Synthesis-first waveform enhancement for neural codec repair and bandwidth extension.
Brontes is a time-domain audio enhancement model that upsamples and repairs speech degraded by neural codec compression. Unlike conventional Wave U-Net approaches that rely on dense skip connections, Brontes uses a synthesis-first architecture with selective deep skips, forcing the model to actively reconstruct rather than copy degraded input details.
| Model | Dataset | Sample Rate | Parameters | Download |
|---|---|---|---|---|
| Brontes-Neucodec24-48-30M | Internal paired data | 48 kHz | 30M | HuggingFace / ModelScope |
| Brontes-Neucodec24-48-60M | Internal paired data | 48 kHz | 60M | Coming soon |
pip install -r requirements.txtRequirements: PyTorch ≥ 2.0, torchaudio, pesto-pitch (for pitch loss)
python train_brontes.py \
--config configs/config_brontes_48khz_demucs.yaml \
--train_input_dir <path/to/degraded_audio> \
--train_output_dir <path/to/target_audio>Training pairs files by basename between input and target directories. The default config uses:
- 10,000 pretrain steps (generator-only) before adversarial training
- Multi-scale mel loss + pitch loss
- MPD + multi-band spectral discrimination with hinge loss
- BF16 mixed precision
Brontes supports three checkpoint loading modes with intelligent priority handling:
The pretrained model is trained on a variety of audio data. To extract maximum performance, it is recommended to fine-tune the model on your specific dataset. Load model weights without optimizer state for fine-tuning on new data:
python train_brontes.py \
--config configs/config_brontes_48khz_demucs.yaml \
--train_input_dir <path/to/new_degraded_audio> \
--train_output_dir <path/to/new_target_audio> \
--pretrained <path/to/pretrained_checkpoint_dir>Explicitly resume from a specific checkpoint directory with full training state:
python train_brontes.py \
--config configs/config_brontes_48khz_demucs.yaml \
--train_input_dir <path/to/degraded_audio> \
--train_output_dir <path/to/target_audio> \
--checkpoint_path <path/to/checkpoint_dir>If your checkpoint directory already contains checkpoints, training automatically resumes from the latest one:
# First run - starts from scratch
python train_brontes.py \
--config configs/config_brontes_48khz_demucs.yaml \
--train_input_dir <path/to/degraded_audio> \
--train_output_dir <path/to/target_audio>
# Subsequent runs - automatically resumes from latest checkpoint
# (same command, no additional flags needed)
python train_brontes.py \
--config configs/config_brontes_48khz_demucs.yaml \
--train_input_dir <path/to/degraded_audio> \
--train_output_dir <path/to/target_audio>Priority order: --checkpoint_path > --pretrained > auto-resume > from scratch
python infer_brontes.py \
--config configs/config_brontes_48khz_demucs.yaml \
--checkpoint <path/to/checkpoint.pt> \
--input <path/to/input.wav> \
--output <path/to/output.wav>Training metrics, audio samples, and loss curves are logged to TensorBoard. To monitor training progress, run:
tensorboard --logdir <path/to/log_dir>The log directory defaults to the log_dir path specified in the config file (e.g., ./logs/brontes_48khz) and can be overridden with the --log_dir flag.

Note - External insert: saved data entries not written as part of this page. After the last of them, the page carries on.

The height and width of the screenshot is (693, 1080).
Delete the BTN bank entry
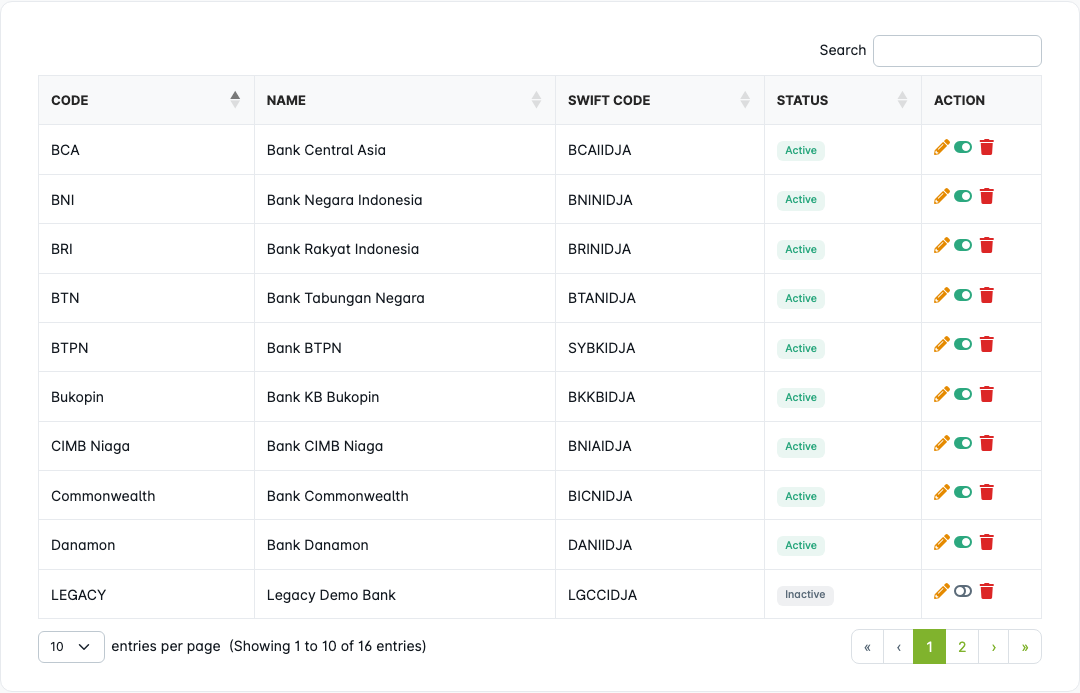[987, 295]
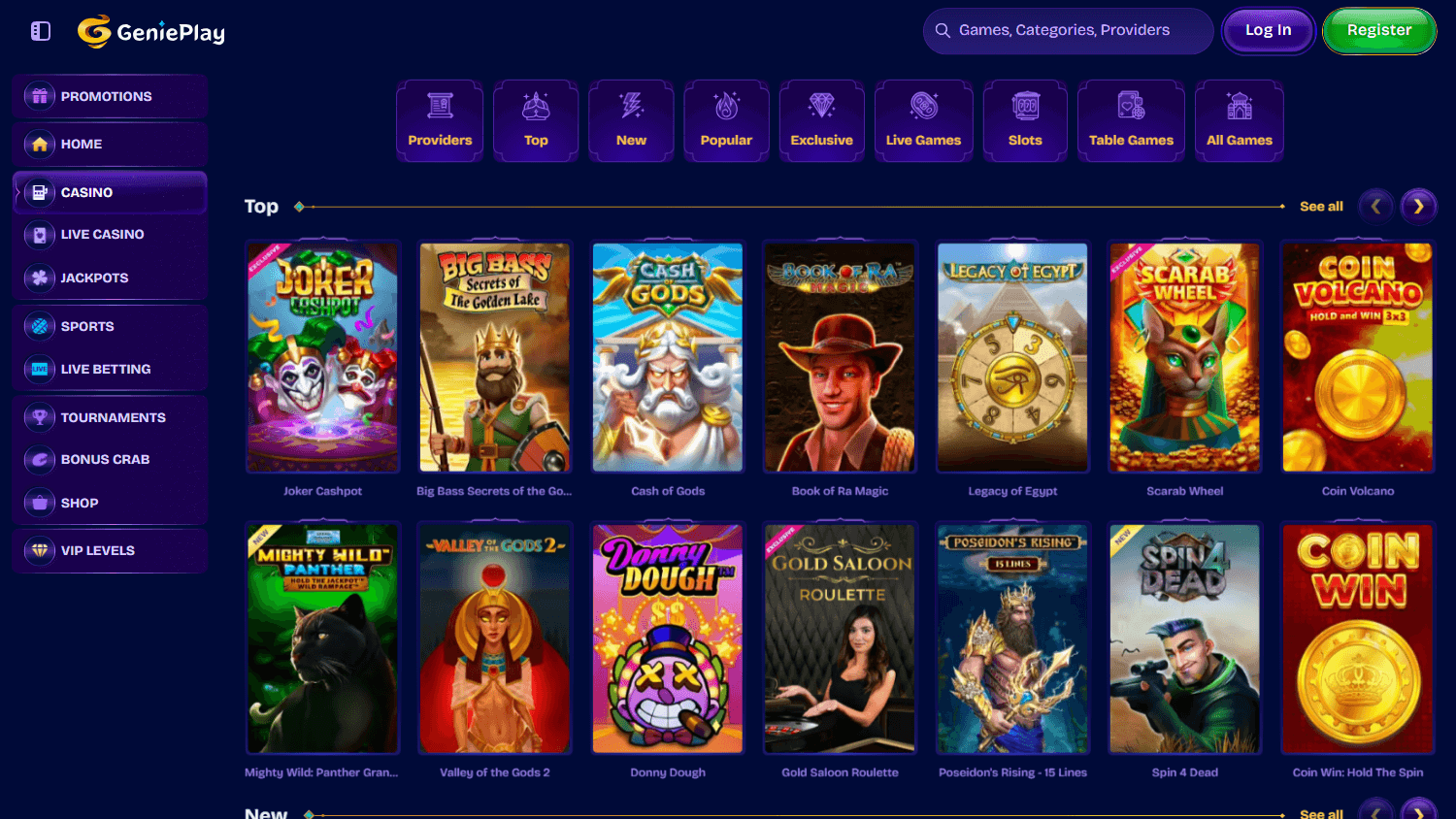
Task: Open Tournaments via the trophy icon
Action: (x=40, y=417)
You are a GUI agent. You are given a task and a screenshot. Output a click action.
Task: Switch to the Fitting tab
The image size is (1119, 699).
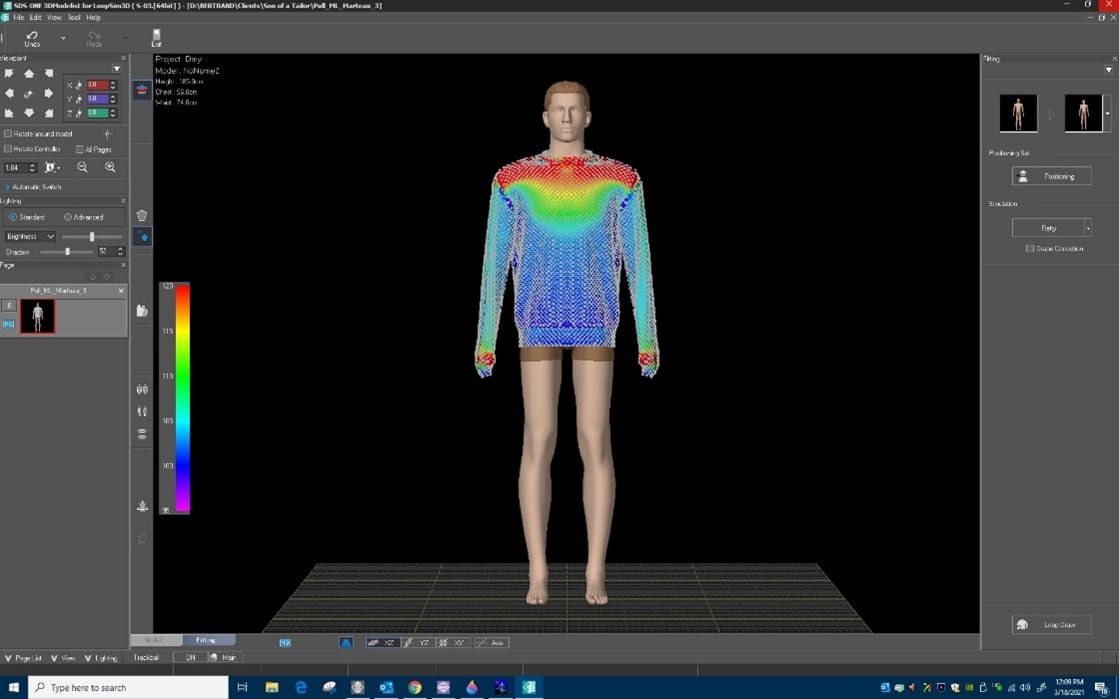click(x=206, y=640)
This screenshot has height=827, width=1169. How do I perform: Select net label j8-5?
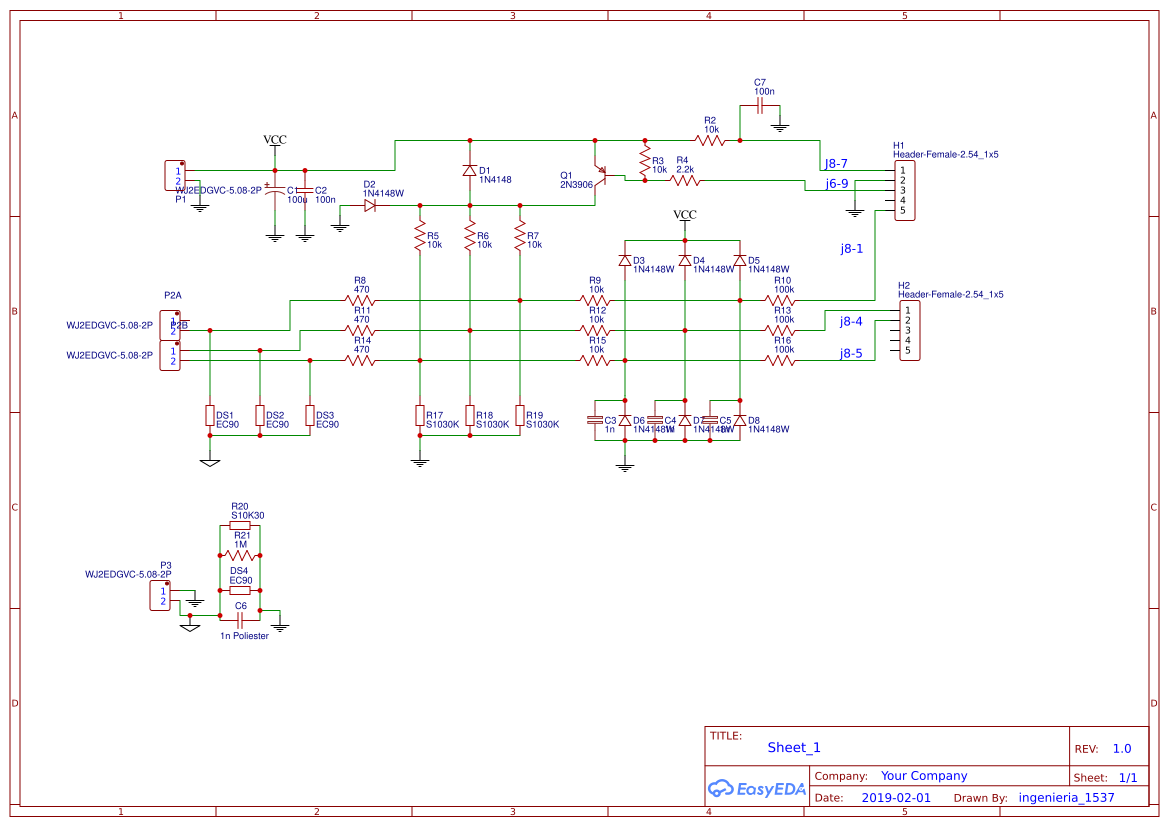pyautogui.click(x=851, y=355)
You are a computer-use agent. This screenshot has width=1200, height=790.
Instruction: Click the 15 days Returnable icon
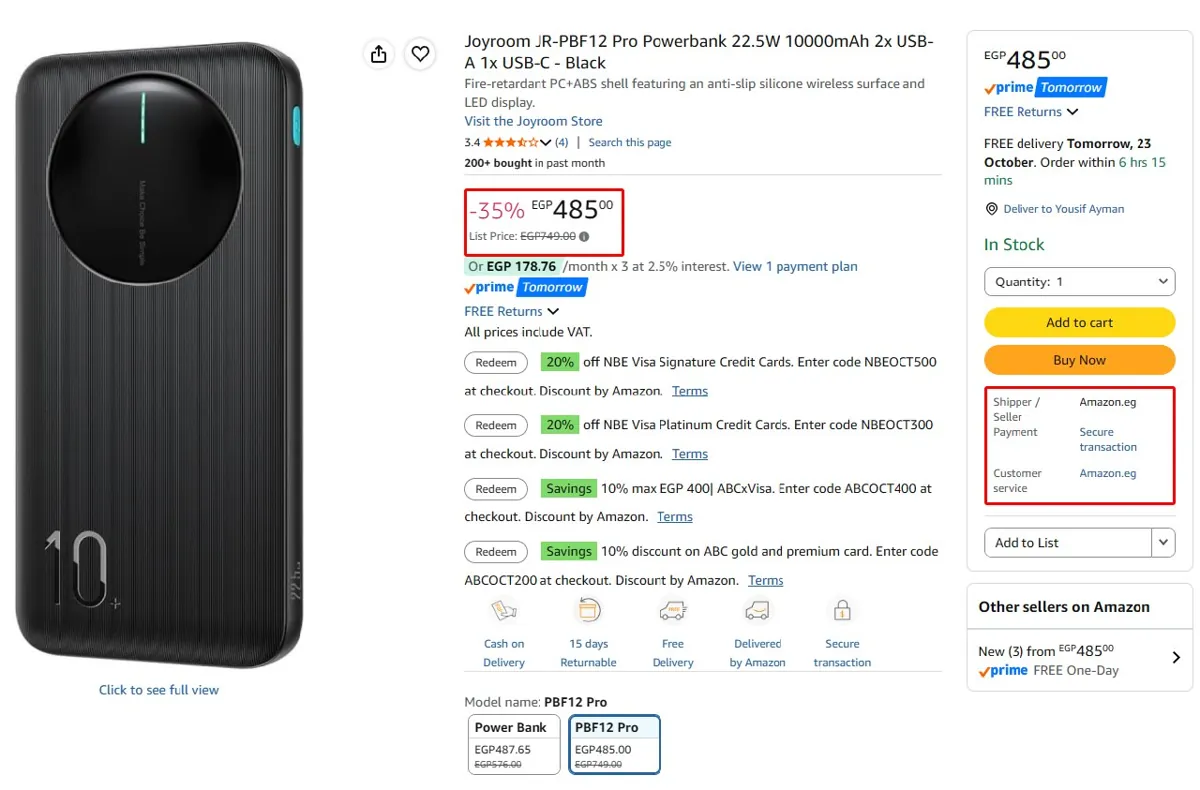pos(588,610)
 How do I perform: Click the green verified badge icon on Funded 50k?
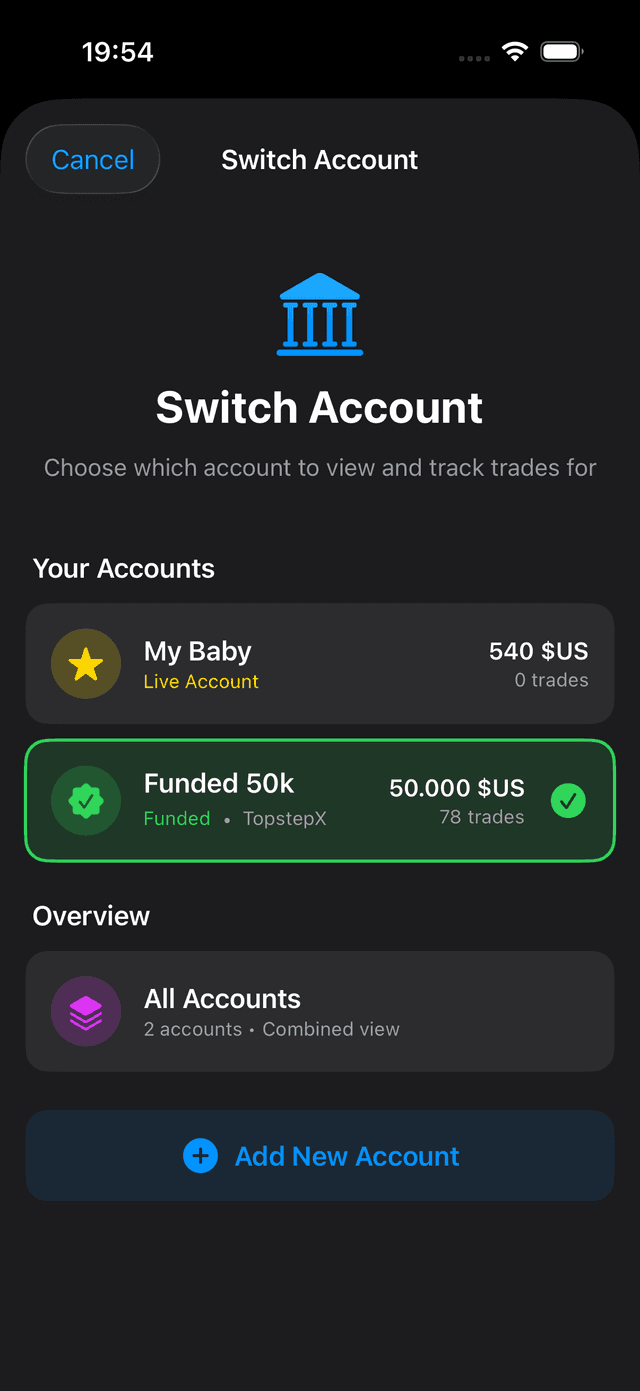coord(86,800)
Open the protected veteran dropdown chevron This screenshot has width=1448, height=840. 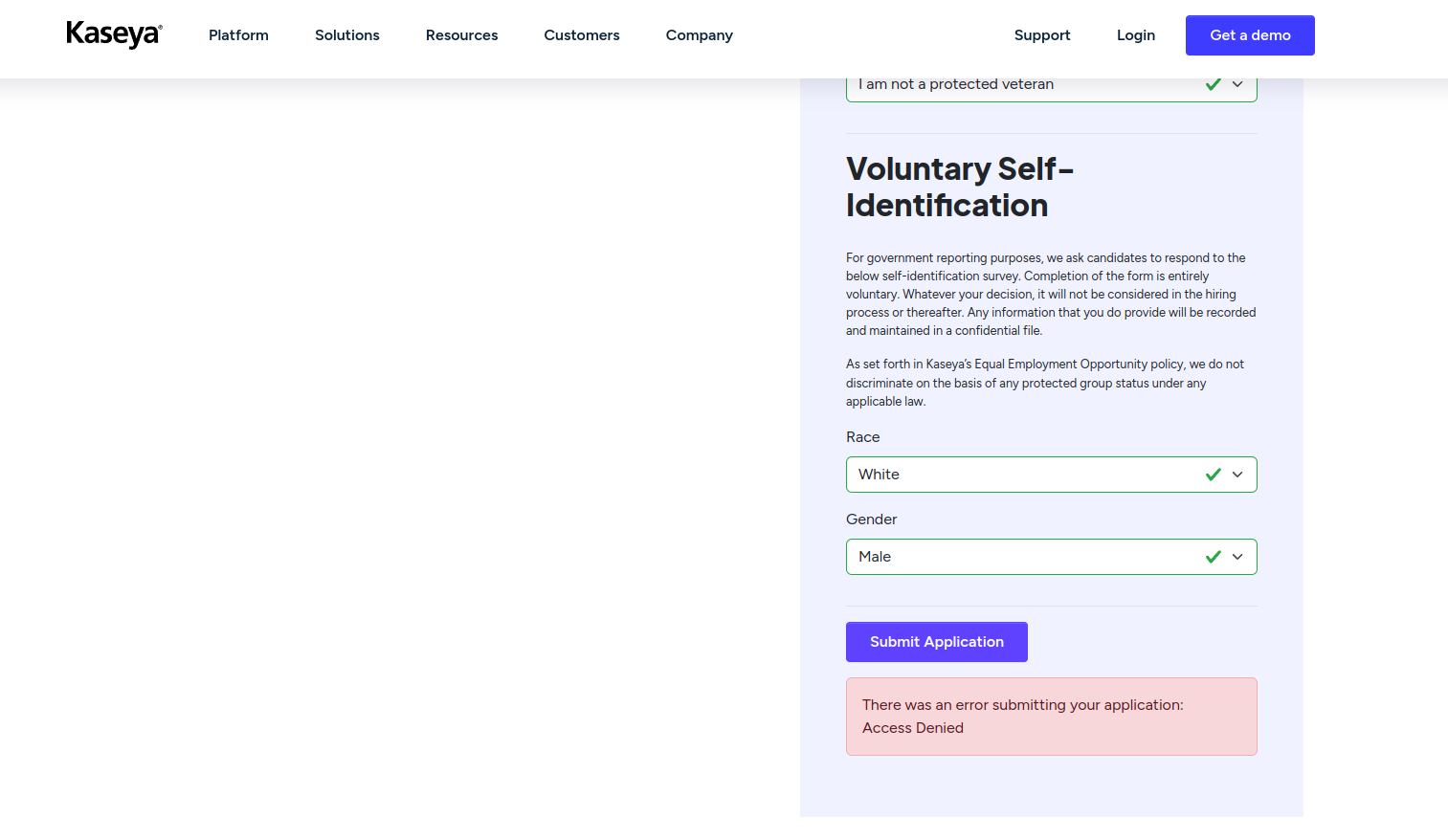[1237, 84]
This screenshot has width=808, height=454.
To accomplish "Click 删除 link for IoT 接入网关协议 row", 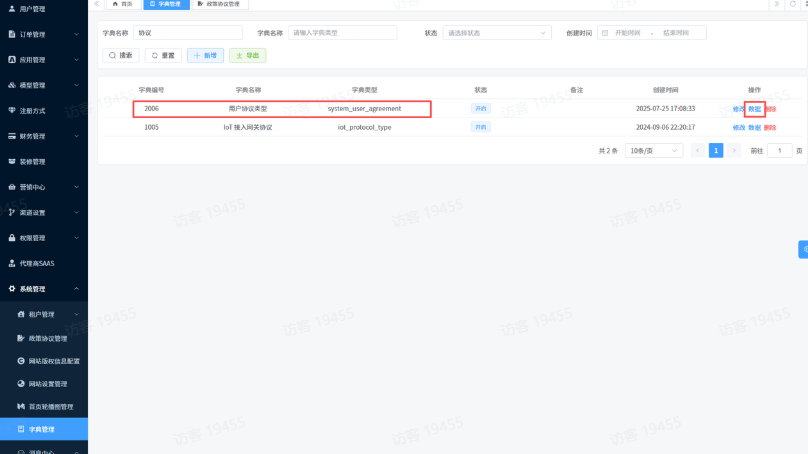I will click(x=770, y=127).
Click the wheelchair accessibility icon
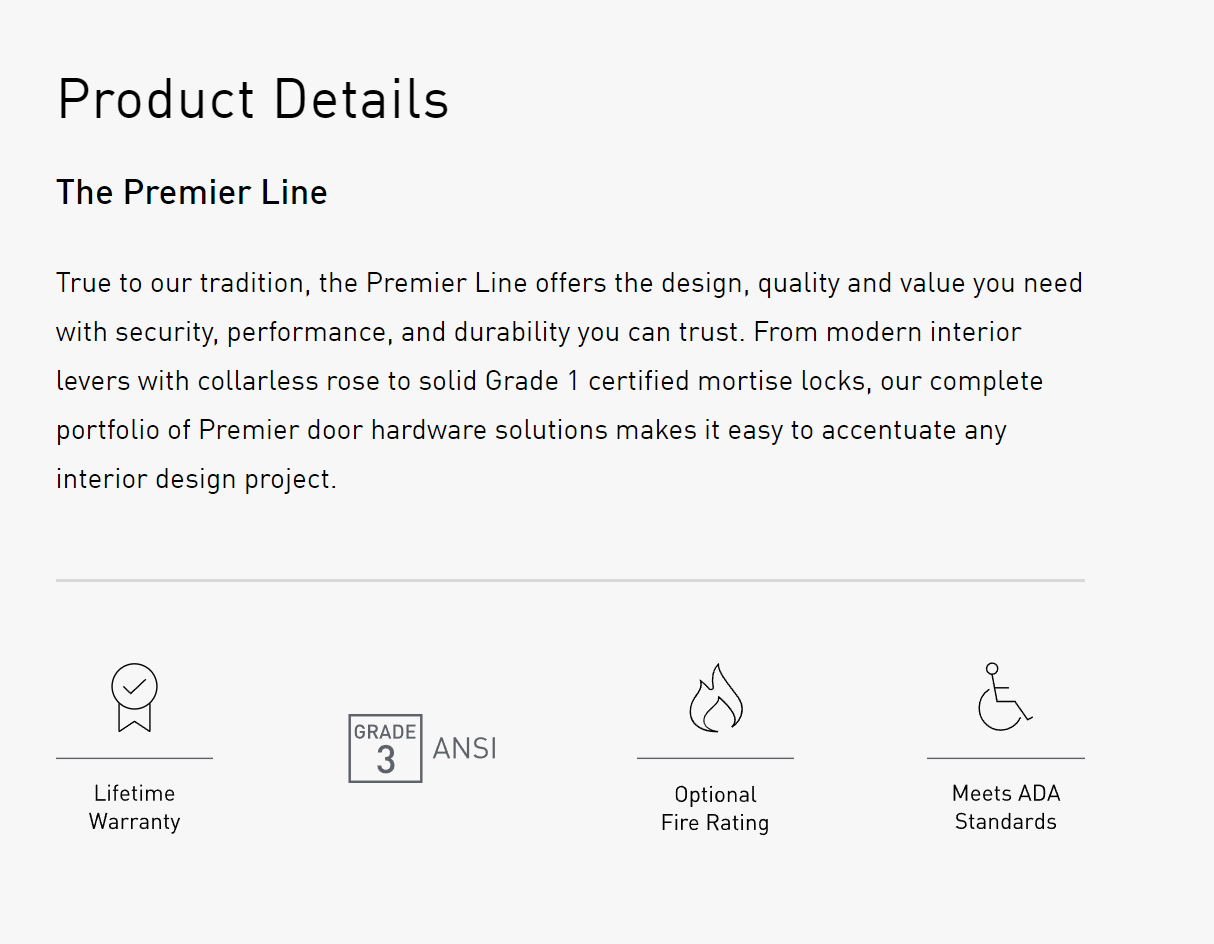 tap(1003, 697)
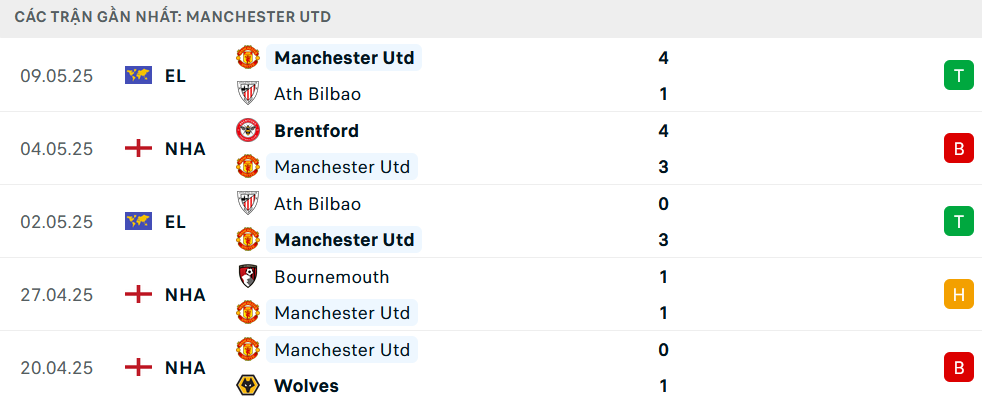Click the Manchester Utd crest in the 09.05.25 match

pyautogui.click(x=247, y=58)
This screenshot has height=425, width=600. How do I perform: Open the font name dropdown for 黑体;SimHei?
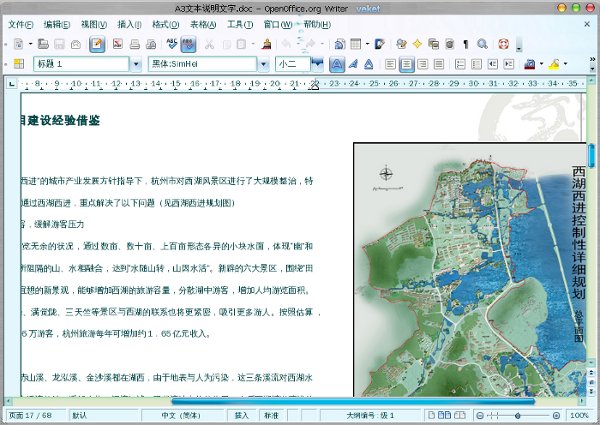262,64
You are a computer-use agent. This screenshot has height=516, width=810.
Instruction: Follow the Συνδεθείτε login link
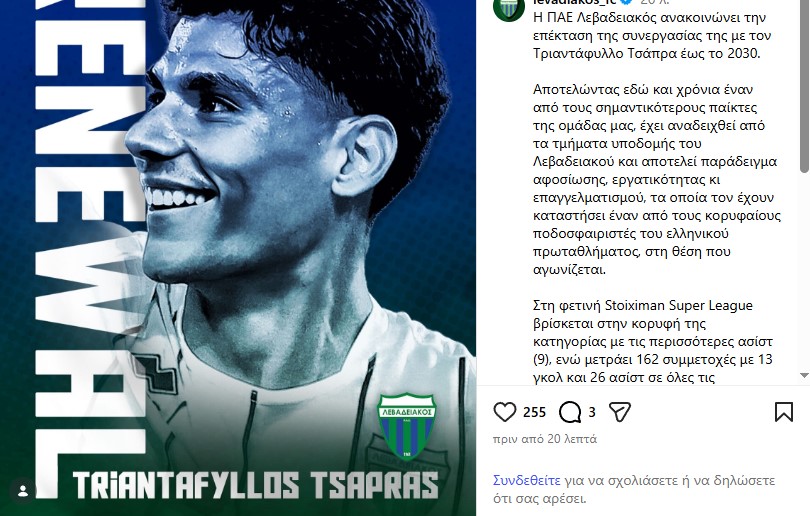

Brontes uses a 6-stage encoder-decoder with stride 4 per stage (4096× total compression):
Input (24kHz) → Encoder [6 stages] → LSTM Bottleneck → Decoder [6 stages] → Output (48kHz)
↓ ↑
└──────── Deep skips only [-1, -2] ──────┘
Why selective skips? Standard U-Net skips assume input details are useful for reconstruction. For codec repair, input details are the artifacts we're trying to remove. Restricting skips to deep layers provides semantic guidance without leaking degraded fine structure.
For both repo and model weights, MIT.